Thing is i feel totally exhausted running up and downstairs, changing bedding every few hours etc etc. I'd never tell him how tired I am as hed feel guilty. But tonight I eventually fell asleep about half hour after midnight and woke up with a start about half two feeling like I was still asleep if you know what i mean, I felt like I wasn't breathing then i felt so hot and then shaky....i suffer from reflux as well but don't know if thats any reason for it.

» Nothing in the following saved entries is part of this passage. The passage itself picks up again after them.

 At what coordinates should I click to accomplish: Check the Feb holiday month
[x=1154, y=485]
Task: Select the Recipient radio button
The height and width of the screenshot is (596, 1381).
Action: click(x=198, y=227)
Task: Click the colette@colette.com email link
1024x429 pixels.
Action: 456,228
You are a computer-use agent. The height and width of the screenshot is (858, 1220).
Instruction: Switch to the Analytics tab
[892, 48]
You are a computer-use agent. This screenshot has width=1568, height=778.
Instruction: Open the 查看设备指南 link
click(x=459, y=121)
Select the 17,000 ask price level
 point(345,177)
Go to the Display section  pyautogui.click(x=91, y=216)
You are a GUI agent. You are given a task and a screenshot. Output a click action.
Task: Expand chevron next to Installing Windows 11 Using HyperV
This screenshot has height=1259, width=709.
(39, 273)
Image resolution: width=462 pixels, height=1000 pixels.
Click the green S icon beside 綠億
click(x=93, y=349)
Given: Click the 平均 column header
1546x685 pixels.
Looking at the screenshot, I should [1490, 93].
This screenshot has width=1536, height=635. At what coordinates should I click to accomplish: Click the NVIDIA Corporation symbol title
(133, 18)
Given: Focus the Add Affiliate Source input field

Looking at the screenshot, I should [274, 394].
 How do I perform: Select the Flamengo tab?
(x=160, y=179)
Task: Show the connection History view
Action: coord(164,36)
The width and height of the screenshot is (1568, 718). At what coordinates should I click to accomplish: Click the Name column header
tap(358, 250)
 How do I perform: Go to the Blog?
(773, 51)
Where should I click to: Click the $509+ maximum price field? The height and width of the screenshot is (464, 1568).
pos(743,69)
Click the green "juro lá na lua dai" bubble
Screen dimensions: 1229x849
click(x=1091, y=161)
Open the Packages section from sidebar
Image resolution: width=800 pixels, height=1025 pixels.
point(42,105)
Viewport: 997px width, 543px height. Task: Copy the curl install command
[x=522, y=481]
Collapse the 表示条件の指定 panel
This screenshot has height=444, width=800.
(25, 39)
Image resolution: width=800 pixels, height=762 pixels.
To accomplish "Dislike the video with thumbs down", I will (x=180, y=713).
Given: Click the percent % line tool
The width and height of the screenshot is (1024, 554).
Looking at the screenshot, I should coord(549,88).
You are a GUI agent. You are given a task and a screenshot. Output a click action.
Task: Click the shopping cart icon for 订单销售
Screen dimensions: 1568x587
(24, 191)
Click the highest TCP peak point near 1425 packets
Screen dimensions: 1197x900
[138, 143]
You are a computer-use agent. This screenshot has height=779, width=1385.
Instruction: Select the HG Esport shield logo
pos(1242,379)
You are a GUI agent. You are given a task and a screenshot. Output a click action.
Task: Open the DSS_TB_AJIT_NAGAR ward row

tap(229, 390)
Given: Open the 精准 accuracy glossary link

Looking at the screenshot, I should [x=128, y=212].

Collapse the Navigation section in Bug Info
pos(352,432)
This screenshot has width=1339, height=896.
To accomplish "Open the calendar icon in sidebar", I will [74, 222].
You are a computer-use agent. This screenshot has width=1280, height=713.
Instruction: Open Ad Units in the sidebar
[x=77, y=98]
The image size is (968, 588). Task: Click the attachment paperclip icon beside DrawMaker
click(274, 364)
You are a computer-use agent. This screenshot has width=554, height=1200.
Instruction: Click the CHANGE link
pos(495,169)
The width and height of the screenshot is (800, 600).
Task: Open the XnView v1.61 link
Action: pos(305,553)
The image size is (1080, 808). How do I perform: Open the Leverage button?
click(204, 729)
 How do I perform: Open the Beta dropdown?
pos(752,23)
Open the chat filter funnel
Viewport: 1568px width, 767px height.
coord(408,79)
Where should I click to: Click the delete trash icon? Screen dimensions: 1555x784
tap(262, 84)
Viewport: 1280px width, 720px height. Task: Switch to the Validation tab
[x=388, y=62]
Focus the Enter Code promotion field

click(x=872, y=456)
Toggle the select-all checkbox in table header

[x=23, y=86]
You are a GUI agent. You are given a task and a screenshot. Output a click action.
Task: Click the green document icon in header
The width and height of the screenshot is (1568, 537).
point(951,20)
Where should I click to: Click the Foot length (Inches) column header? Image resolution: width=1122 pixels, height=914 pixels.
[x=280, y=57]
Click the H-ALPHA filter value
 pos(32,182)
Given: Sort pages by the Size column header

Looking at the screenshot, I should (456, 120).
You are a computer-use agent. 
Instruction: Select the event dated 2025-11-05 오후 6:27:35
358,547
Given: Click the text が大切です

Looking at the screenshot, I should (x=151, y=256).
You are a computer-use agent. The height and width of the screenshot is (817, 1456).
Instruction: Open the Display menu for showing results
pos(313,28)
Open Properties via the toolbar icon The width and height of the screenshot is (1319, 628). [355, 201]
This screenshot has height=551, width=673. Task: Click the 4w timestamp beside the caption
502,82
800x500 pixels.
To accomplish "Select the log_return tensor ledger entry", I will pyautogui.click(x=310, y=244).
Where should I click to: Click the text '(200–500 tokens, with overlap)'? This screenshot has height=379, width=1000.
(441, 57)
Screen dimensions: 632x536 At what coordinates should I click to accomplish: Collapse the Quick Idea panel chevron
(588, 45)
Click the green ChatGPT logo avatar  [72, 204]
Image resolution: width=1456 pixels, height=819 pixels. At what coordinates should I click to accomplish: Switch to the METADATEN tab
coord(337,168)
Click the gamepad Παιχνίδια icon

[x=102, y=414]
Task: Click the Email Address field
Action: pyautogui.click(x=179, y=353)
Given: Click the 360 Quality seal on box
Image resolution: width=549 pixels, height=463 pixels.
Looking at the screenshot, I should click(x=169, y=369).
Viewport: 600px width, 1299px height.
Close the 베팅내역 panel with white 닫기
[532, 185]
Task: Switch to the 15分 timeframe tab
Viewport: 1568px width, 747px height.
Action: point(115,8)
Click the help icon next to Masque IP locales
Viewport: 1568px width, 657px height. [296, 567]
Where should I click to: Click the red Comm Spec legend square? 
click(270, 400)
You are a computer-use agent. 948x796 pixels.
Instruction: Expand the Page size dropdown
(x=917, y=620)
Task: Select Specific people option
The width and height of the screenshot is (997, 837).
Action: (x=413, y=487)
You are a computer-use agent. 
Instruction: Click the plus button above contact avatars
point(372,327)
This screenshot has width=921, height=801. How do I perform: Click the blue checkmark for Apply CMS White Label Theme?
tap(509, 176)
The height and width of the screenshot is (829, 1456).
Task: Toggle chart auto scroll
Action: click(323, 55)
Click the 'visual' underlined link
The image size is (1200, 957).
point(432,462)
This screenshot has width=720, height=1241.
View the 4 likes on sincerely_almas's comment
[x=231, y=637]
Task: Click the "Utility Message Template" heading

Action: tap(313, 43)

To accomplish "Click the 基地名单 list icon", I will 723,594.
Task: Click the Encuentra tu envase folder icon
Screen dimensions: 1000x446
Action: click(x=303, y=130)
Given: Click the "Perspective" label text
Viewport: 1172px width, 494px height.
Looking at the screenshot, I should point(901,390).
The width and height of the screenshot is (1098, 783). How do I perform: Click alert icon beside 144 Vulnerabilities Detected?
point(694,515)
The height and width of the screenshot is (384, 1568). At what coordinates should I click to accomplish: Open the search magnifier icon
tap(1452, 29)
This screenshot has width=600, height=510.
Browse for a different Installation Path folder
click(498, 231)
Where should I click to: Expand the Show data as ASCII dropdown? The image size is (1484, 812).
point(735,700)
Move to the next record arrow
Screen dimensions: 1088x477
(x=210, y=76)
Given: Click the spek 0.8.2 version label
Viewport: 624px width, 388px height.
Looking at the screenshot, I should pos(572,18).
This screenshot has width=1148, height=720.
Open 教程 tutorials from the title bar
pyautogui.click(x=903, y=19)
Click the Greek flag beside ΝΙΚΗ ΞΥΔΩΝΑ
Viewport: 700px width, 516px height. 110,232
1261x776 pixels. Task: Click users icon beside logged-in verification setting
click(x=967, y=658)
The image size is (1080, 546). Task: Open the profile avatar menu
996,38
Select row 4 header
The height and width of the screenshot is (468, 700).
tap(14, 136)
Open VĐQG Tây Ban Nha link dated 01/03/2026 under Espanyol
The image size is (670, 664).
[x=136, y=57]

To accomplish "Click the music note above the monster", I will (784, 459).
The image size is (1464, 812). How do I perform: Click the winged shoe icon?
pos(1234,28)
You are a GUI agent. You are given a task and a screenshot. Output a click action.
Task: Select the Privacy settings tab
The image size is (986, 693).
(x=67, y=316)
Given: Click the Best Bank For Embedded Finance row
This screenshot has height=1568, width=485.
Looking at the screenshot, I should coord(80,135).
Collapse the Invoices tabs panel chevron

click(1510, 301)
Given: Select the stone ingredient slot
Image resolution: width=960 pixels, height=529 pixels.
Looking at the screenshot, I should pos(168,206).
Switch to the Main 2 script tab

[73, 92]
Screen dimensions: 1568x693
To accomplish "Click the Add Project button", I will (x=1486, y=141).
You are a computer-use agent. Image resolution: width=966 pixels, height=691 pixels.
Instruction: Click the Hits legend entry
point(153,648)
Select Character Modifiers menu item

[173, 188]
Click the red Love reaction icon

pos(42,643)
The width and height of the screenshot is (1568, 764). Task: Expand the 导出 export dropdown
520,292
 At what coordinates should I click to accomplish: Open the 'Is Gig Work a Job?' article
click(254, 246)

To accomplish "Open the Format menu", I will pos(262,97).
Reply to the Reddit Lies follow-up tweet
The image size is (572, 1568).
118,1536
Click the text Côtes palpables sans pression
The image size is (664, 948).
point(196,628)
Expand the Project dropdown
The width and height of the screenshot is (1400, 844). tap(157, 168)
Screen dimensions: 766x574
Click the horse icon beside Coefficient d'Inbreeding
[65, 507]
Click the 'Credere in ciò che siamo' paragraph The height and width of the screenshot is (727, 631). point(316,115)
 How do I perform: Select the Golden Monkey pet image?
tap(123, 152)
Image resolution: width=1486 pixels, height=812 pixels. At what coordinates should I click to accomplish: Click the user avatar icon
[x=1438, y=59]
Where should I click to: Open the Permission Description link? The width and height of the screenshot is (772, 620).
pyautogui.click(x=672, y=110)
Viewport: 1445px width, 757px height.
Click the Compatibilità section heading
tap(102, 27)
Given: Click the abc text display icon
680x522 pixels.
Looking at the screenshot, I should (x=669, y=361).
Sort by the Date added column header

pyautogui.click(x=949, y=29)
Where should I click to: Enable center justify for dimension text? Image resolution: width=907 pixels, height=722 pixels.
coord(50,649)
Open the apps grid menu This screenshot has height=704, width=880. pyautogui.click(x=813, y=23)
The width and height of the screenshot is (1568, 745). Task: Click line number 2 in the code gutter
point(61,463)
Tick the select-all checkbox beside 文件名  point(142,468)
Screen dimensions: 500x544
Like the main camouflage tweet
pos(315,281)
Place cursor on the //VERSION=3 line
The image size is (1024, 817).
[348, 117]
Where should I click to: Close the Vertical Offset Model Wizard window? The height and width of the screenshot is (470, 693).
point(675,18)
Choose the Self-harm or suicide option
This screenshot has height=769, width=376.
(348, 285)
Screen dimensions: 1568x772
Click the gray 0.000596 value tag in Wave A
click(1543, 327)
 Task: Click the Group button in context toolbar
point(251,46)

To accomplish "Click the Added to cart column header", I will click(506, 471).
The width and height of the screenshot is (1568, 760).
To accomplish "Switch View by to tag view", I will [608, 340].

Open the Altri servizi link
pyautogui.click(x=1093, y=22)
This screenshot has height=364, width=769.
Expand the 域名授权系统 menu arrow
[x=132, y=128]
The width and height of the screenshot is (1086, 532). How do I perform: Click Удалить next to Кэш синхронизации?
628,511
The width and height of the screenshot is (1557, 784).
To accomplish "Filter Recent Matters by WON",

I start to feel like im going to calm down a bit then as I am calming I panic myself because I am and then off I go again in a vicious circle....I know its irrational but that doesn't always help me.
The only thing that does help me now and has helped me cope with my anxiety over the years is that when I start to panic I tell myself off by saying ''look you stupid woman'' how many times have you felt like this...now whats the worst thing thats going to happen...this is probably as bad as im going to feel this time...nothing bad happened to me last time and i felt just like i do now...so why should anything happen this time ? .and then after a little while I normally start calming bit by bit over about an hour then it eventually passes.....which its doing now
hope your feeling better now
x

mummyanxious
16-06-13, 02:53
I've had variant of this tonight. Couldn't get to sleep for skipped heartbeats, finally fell asleep about 1 and was awoken about an hour later by the feeling that something was strangling me. My tongue felt wierd like I had no control over it and couldn't make sounds properly (though I could if that makes sense) and my throat just constantly felt like someone had their hands round it. It was in waves. Never completely going, but easing and then spasming again. I tried to stay calm and eventually now it's passing I think. I was shaking like a leaf too. But funnily my heart was only going about 80-85bpm. Is this panic?

---------- Post added at 02:53 ---------- Previous post was at 02:51 ----------

Also felt like I was suffocating.

Evilenko
16-06-13, 05:57
I'm guessing this symptom is common to all of us. It's so terrifying, the minute you close your eyes and REM starts it feels like you can't breathe and your heart is going to stop. I truly hope you feel better soon Manda, I'm trying to cope with it by keeping in mind that I won't die and this is only a panic attack, and it's gradually working as a matter of fact.